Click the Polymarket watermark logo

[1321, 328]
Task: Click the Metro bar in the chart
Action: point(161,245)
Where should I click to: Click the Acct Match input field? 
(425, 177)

···

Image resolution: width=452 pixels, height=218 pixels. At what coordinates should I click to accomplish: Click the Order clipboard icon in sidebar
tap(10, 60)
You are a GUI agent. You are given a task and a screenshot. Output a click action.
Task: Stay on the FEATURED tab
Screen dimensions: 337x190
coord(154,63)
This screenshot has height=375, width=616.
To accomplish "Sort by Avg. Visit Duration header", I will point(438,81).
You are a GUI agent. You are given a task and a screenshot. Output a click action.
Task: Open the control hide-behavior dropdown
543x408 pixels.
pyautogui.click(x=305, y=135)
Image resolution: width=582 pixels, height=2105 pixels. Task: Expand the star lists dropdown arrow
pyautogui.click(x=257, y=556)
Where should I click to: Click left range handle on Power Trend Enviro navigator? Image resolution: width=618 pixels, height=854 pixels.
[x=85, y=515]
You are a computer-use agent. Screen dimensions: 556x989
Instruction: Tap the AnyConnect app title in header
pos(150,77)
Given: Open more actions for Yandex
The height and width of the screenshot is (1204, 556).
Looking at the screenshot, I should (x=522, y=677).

···

Assigned task -
Count the lines above in which the string "Open" occurs, and write the number with no other text.

Solution to the exercise -
2